Exercise materials.
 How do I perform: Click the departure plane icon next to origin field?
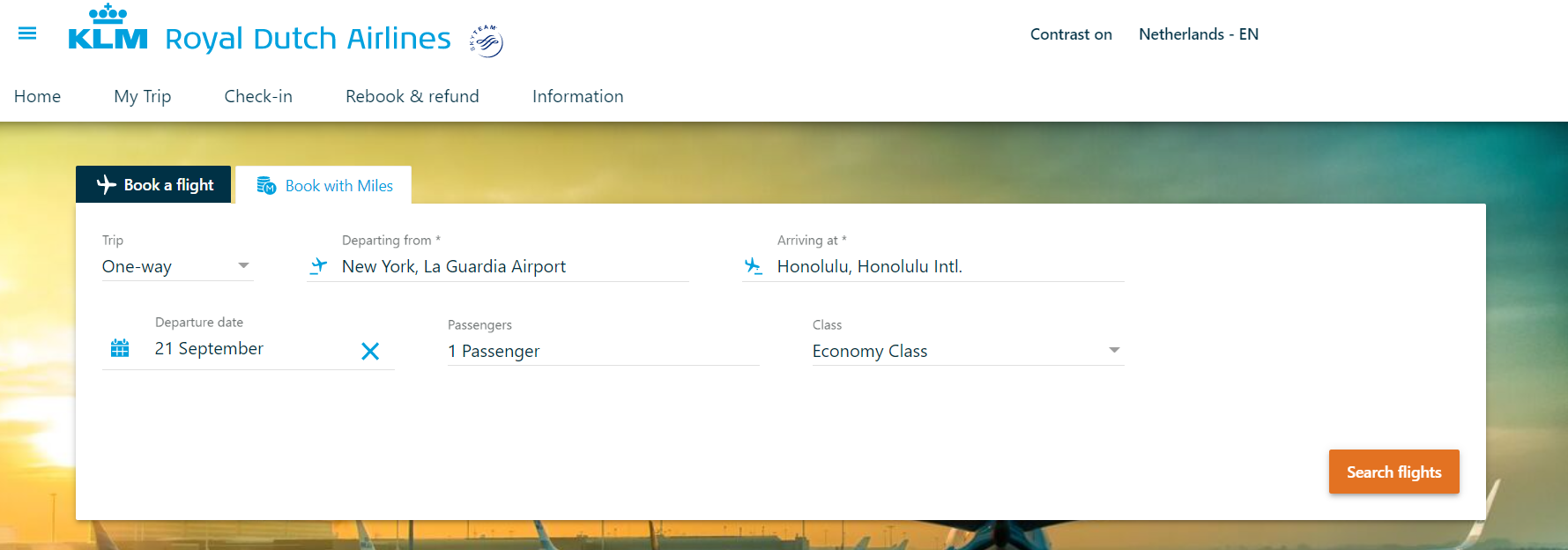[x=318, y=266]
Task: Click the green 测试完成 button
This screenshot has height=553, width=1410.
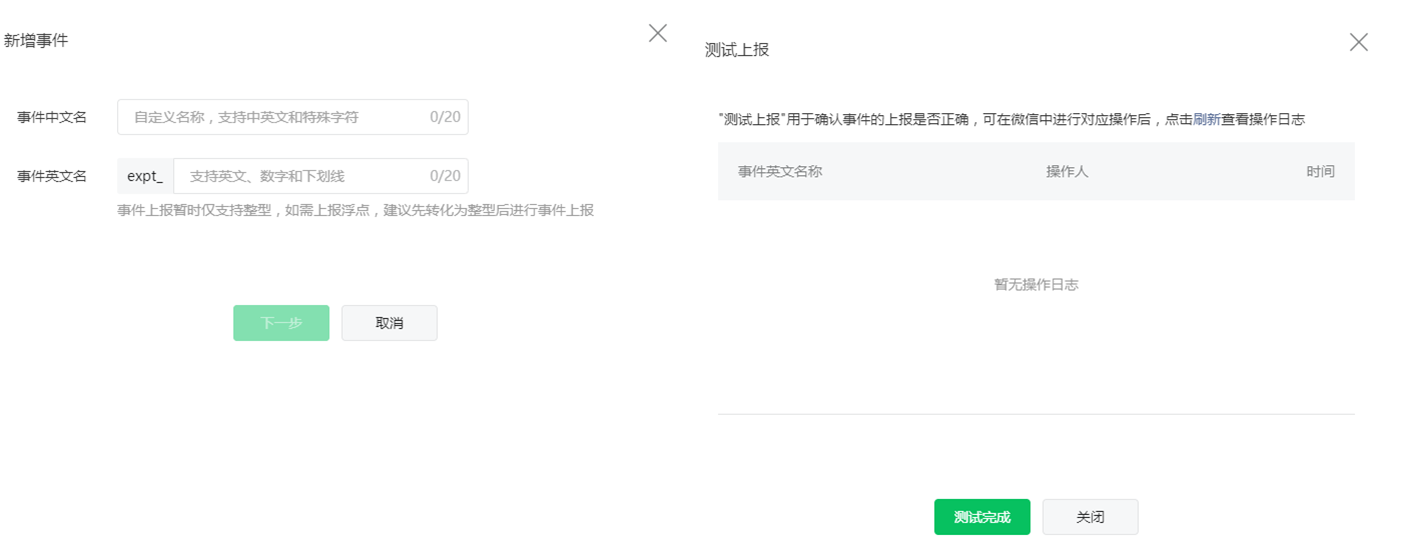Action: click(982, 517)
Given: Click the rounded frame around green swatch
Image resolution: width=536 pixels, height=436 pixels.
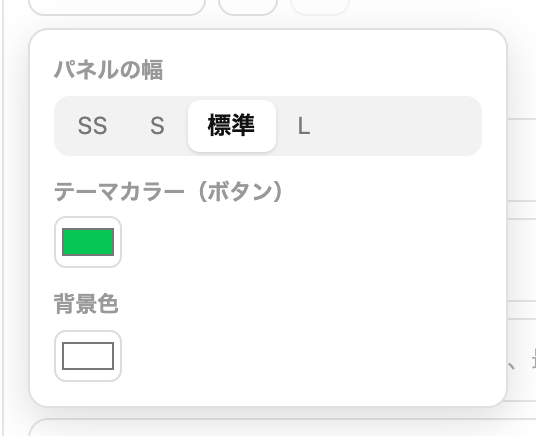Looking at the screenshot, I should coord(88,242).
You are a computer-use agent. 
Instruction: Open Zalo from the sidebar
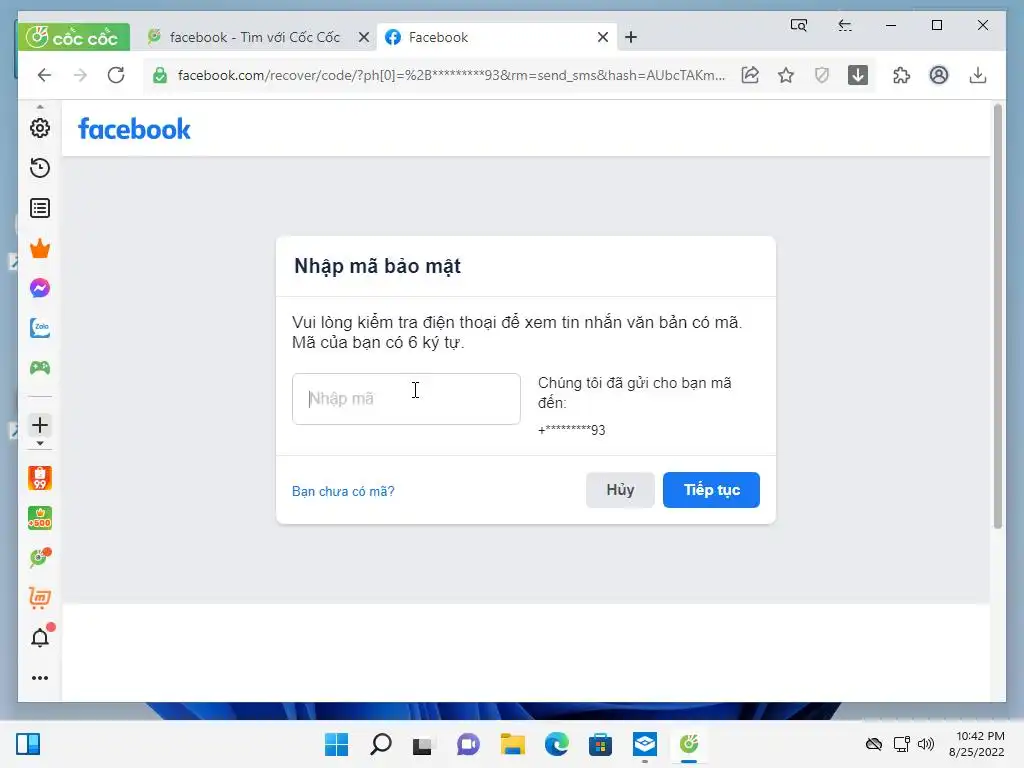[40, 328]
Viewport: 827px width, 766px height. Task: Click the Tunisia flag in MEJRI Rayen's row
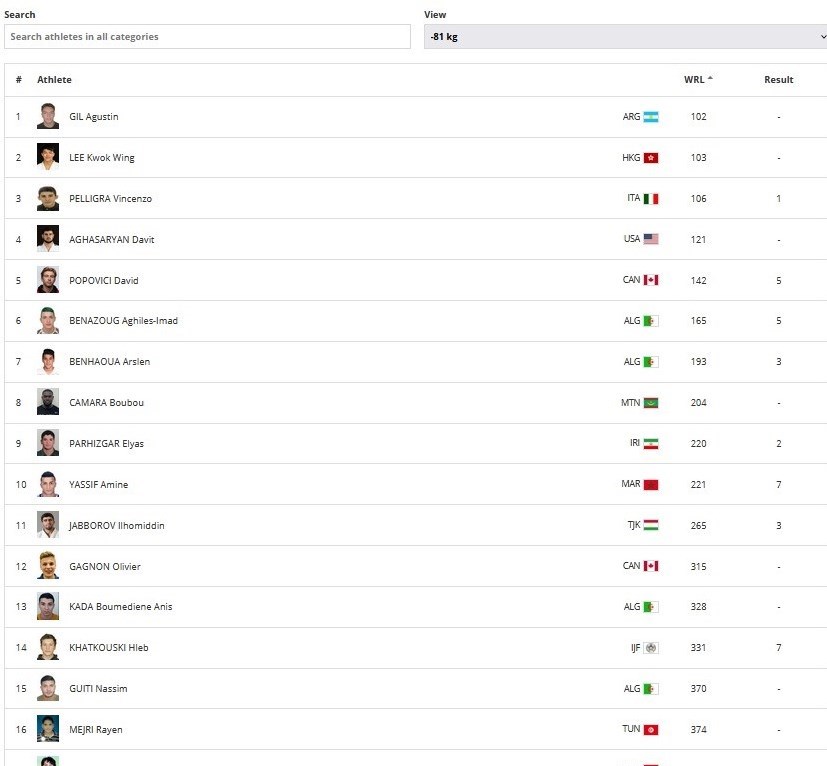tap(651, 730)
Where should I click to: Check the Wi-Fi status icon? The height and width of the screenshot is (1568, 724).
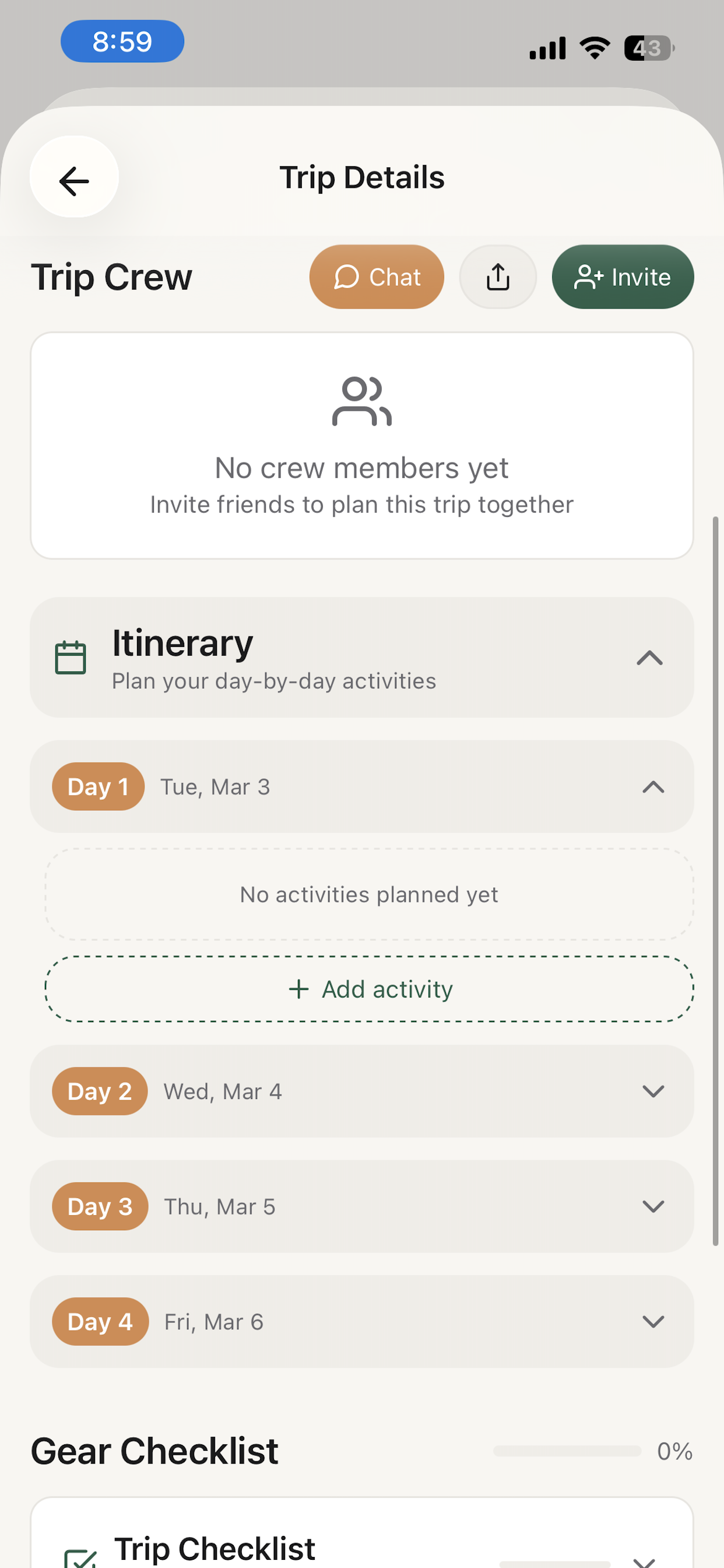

Work request.
Except for the pictures, the whole listing above should be transcribed exactly.

Written response.
 How do I perform: Click the departure plane icon next to origin field?
[x=318, y=266]
Task: Click the green 测试完成 button
This screenshot has height=553, width=1410.
Action: click(982, 517)
Given: Click the rounded frame around green swatch
Image resolution: width=536 pixels, height=436 pixels.
Looking at the screenshot, I should coord(88,242).
You are a computer-use agent. 
Instruction: Open Zalo from the sidebar
[40, 328]
Viewport: 827px width, 766px height. Task: Click the Tunisia flag in MEJRI Rayen's row
tap(651, 730)
Where should I click to: Check the Wi-Fi status icon? The height and width of the screenshot is (1568, 724).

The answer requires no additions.